Dataset entries
[Start of section]

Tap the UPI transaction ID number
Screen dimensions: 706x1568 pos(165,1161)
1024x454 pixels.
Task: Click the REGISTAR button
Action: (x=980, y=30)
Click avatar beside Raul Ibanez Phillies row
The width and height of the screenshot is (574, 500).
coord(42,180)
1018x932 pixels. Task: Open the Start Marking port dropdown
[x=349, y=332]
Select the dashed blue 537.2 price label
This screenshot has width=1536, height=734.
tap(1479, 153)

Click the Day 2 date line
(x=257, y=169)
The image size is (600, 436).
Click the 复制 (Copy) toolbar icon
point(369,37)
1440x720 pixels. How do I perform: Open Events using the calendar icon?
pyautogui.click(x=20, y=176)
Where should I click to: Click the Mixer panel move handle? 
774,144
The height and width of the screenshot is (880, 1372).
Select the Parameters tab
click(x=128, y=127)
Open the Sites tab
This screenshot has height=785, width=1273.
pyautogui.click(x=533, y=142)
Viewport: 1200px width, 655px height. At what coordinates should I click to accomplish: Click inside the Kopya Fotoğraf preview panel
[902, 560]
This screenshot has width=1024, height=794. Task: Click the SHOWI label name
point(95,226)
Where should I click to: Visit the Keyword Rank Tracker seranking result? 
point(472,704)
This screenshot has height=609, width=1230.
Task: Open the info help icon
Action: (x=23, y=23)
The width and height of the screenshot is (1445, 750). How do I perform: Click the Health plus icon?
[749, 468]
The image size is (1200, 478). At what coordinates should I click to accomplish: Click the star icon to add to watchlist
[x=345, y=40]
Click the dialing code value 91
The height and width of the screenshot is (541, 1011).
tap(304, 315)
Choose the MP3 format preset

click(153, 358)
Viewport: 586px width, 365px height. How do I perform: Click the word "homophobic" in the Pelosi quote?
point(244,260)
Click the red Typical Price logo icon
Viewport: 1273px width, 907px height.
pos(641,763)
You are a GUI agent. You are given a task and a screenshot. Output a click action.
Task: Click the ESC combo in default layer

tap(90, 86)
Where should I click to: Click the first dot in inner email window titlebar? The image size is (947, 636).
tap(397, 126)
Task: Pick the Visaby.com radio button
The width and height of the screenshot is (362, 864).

[End of section]

What this task involves: The records above should be printed in full, exactly as they appear.

Your solution:
Tap the UPI transaction ID number
Screen dimensions: 706x1568 pos(165,1161)
1024x454 pixels.
Task: Click the REGISTAR button
Action: (x=980, y=30)
Click avatar beside Raul Ibanez Phillies row
The width and height of the screenshot is (574, 500).
coord(42,180)
1018x932 pixels. Task: Open the Start Marking port dropdown
[x=349, y=332]
Select the dashed blue 537.2 price label
This screenshot has width=1536, height=734.
tap(1479, 153)

Click the Day 2 date line
(x=257, y=169)
The image size is (600, 436).
Click the 复制 (Copy) toolbar icon
point(369,37)
1440x720 pixels. How do I perform: Open Events using the calendar icon?
pyautogui.click(x=20, y=176)
Where should I click to: Click the Mixer panel move handle? 
774,144
The height and width of the screenshot is (880, 1372).
Select the Parameters tab
click(x=128, y=127)
Open the Sites tab
This screenshot has height=785, width=1273.
pyautogui.click(x=533, y=142)
Viewport: 1200px width, 655px height. At what coordinates should I click to accomplish: Click inside the Kopya Fotoğraf preview panel
[902, 560]
This screenshot has width=1024, height=794. Task: Click the SHOWI label name
point(95,226)
Where should I click to: Visit the Keyword Rank Tracker seranking result? 
point(472,704)
This screenshot has height=609, width=1230.
Task: Open the info help icon
Action: (x=23, y=23)
The width and height of the screenshot is (1445, 750). How do I perform: Click the Health plus icon?
[749, 468]
The image size is (1200, 478). At what coordinates should I click to accomplish: Click the star icon to add to watchlist
[x=345, y=40]
Click the dialing code value 91
The height and width of the screenshot is (541, 1011).
tap(304, 315)
Choose the MP3 format preset

click(153, 358)
Viewport: 586px width, 365px height. How do I perform: Click the word "homophobic" in the Pelosi quote?
point(244,260)
Click the red Typical Price logo icon
Viewport: 1273px width, 907px height.
pos(641,763)
You are a GUI agent. You are given a task and a screenshot. Output a click action.
Task: Click the ESC combo in default layer

tap(90, 86)
Where should I click to: Click the first dot in inner email window titlebar? The image size is (947, 636).
tap(397, 126)
Task: Pick the Visaby.com radio button
The width and height of the screenshot is (362, 864).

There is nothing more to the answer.